Yukarıda alıntısı yapılan mevzuat hükümlerinin birlikte değerlendirilmesinden; bir ortaöğretim öğrencisinin başarısının; öğrencinin sınav, ödev, proje, ders içi ve ders dışı faaliyetlerinin bir bütün olarak gözönünde tutulması suretiyle objektif bir şekilde belirlenmesinin esas olduğu anlaşılmaktadır.
Yükseköğretime geçişte orta öğretim başarı puanının arz ettiği önem de gözönüne alındığında, olası subjektif değerlendirmelerin önüne geçmek amacıyla yapıldığı anlaşılan ve öğretmenlerin dönem sonu not tespitinde takdir hakkını ortadan kaldıran değişikliğin, Yönetmeliğin objektif değerlendirmeye yaptığı vurgu ve bütünlüğü içindeki tutarlığa uygun olduğu açıktır.

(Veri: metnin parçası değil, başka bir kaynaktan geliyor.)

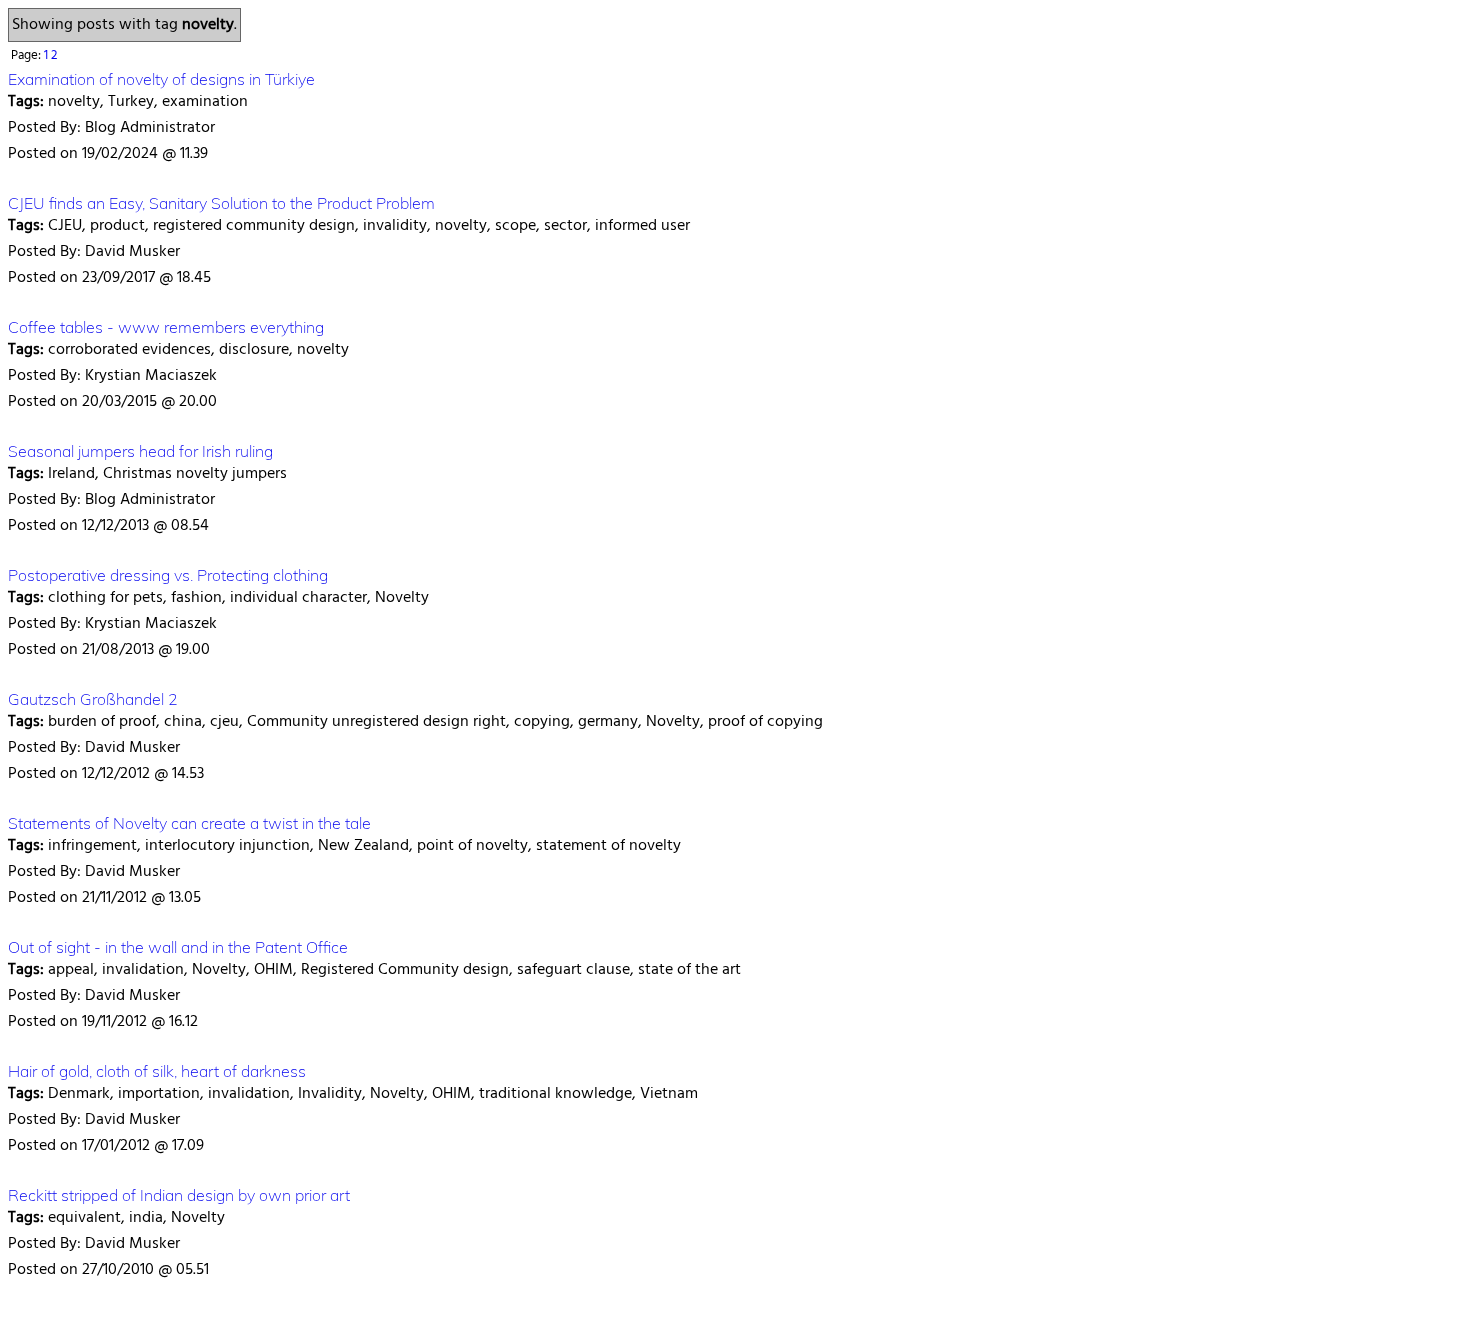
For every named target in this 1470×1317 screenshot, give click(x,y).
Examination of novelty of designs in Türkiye (161, 79)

Öte yandan, davacının, anılan değişiklikle öğretmenin gözetim ve denetiminin not tespitinde dışarıda tutularak salt ölçmeye ağırlık verildiği ve eğitim öğretim faaliyetinin mekanikleştirildiği yönündeki iddiası ise; alıntısı yapılan yönetmeliğin çeşitli maddelerinde öngörülen ödev, proje, sözlü gibi uygulamalarla öğrencinin ders içi ve ders dışı faaliyetlerinin öğretmen tarafından gözlemlenebilmesine, değerlendirmeye tabi tutulabilmesine imkan tanınması karşısında itibar edilecek nitelikte değildir.

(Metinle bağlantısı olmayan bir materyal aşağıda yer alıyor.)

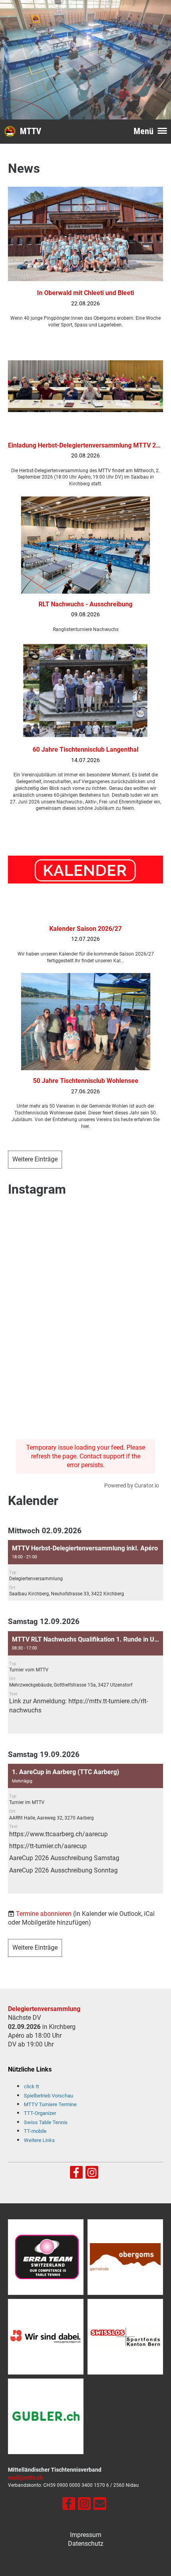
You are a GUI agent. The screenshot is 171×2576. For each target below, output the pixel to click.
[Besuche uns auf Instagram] (92, 2174)
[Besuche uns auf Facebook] (76, 2174)
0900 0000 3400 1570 (81, 2485)
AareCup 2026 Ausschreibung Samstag (64, 1858)
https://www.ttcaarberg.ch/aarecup (58, 1834)
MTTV (30, 131)
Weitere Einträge (35, 1159)
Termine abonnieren (44, 1913)
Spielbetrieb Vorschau (48, 2096)
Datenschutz (85, 2543)
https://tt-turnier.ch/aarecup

Bu durumda, öğretmenlerin dönem sonu not tespitinde, olası subjektif değerlendirmelerin önüne geçmek amacıyla takdir hakkını ortadan kaldıran dava konusu düzenlemede hukuka aykırılık görülmemiştir.
Açıklanan nedenlerle yasal dayanaktan yoksun bulunan davanın reddine, yargılama giderlerinin davacı üzerine bırakılmasına, artan posta ücretinin isteği halinde davacıya iadesine 31.03.3008 gününde oybirliği ile karar verildi.